«C’è chi disse NO!!!! I soldati burceresi nei campi di concentramento nazisti».  Le giovani generazioni di Burcei tengono viva le memoria con l’evento in programma stasera, martedì  4 giugno, in piazza Giampaolo Marcia alle 18 nell’ambito dei festeggiamenti in onore di Santa Barbara.
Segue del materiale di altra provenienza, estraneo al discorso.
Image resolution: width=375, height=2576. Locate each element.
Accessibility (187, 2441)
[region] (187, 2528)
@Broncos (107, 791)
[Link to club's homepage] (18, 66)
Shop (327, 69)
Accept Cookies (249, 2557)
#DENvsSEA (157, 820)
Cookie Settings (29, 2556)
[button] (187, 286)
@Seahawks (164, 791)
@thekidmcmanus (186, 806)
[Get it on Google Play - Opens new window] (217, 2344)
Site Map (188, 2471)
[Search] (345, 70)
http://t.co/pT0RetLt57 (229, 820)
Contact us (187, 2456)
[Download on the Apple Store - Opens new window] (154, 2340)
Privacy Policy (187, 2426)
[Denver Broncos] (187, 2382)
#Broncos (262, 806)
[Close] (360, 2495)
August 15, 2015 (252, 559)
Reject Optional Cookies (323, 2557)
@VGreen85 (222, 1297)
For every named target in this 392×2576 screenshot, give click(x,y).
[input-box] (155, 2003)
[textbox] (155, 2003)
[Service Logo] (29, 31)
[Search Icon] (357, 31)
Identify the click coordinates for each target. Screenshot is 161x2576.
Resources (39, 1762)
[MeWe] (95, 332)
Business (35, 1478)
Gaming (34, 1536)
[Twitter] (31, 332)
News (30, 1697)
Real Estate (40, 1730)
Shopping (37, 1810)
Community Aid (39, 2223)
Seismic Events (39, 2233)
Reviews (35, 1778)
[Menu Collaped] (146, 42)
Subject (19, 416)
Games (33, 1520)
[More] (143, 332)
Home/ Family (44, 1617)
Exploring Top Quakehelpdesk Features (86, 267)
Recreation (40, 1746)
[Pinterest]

Il progetto nasce dalla collaborazione con la biblioteca comunale di Burcei e la sezione ANPI – Isidoro Frigau.  L’iniziativa è stata animata  dagli alunni della Terza B del plesso di Burcei dell’Istituto Comprensivo di Maracalagonis con la docente Michela Orgiana.

Il progetto

Le ragazze e i ragazzi (Chiara Rosa Saddi, Sofia Zuncheddu, Federico Lorrai, Hanaah Tarik, Lorenzo Mucelli, Andrea Puliga, Daniele Serra, Gloria Saddi e Aurora Cinus) hanno consultato, con il sostegno dell'Archvio di Stato di Cagliari, i  fascicoli militari dei soldati (Giovanni Campus, Luigi Frigau, Diodato Mucelli, Raffaele Cardia, Agostino Surcis, Giovanni Zuncheddu e Efisio Lussu), riassumendo le loro vicende militari, prima e dopo l’8 settembre 1943, e rievocando le vicissitudini che li portarono all’internamento nei campi di concentramento nazisti del terzo Reich e al lavoro coatto. Gli incontri di approfondimento sono avvenuti in orario extrascolastico nell’aula consiliare, concessa dal Comune di Burcei all’ANPI. Ha collaborato all’iniziativa, incontrando da remoto i giovani, Carlo Greppi ricercatore all’Università di Torino, che fa parte del Comitato scientifico dell’Istituto nazionale Ferruccio Parri, che coordina la rete degli Istituti per la storia della Resistenza e dell’età contemporanea in Italia e la collana Fact Checking (la storia alla prova dei fatti) per l’editore Laterza.  

Il valore della memoria

Greppi  ha risposto alle domande degli studenti spiegando quale sia il valore della memoria: «La storia – ha sottolineato Greppi -  è quello che vediamo se guardiamo indietro e quel che vediamo dipende innanzitutto da quello che è emerso. Ma quando lo facciamo è per capire, se dal passato a noi vicino o lontano, possiamo trarre degli insegnamenti, se grazie a quel passato possiamo diventare persone migliori presenti a se stesse e al mondo. Dipende tutto da come vogliamo farlo: è questo “come” a rendere le storie un qualcosa su cui vale la pena di spendere il nostro tempo, le nostre energie. Oppure no».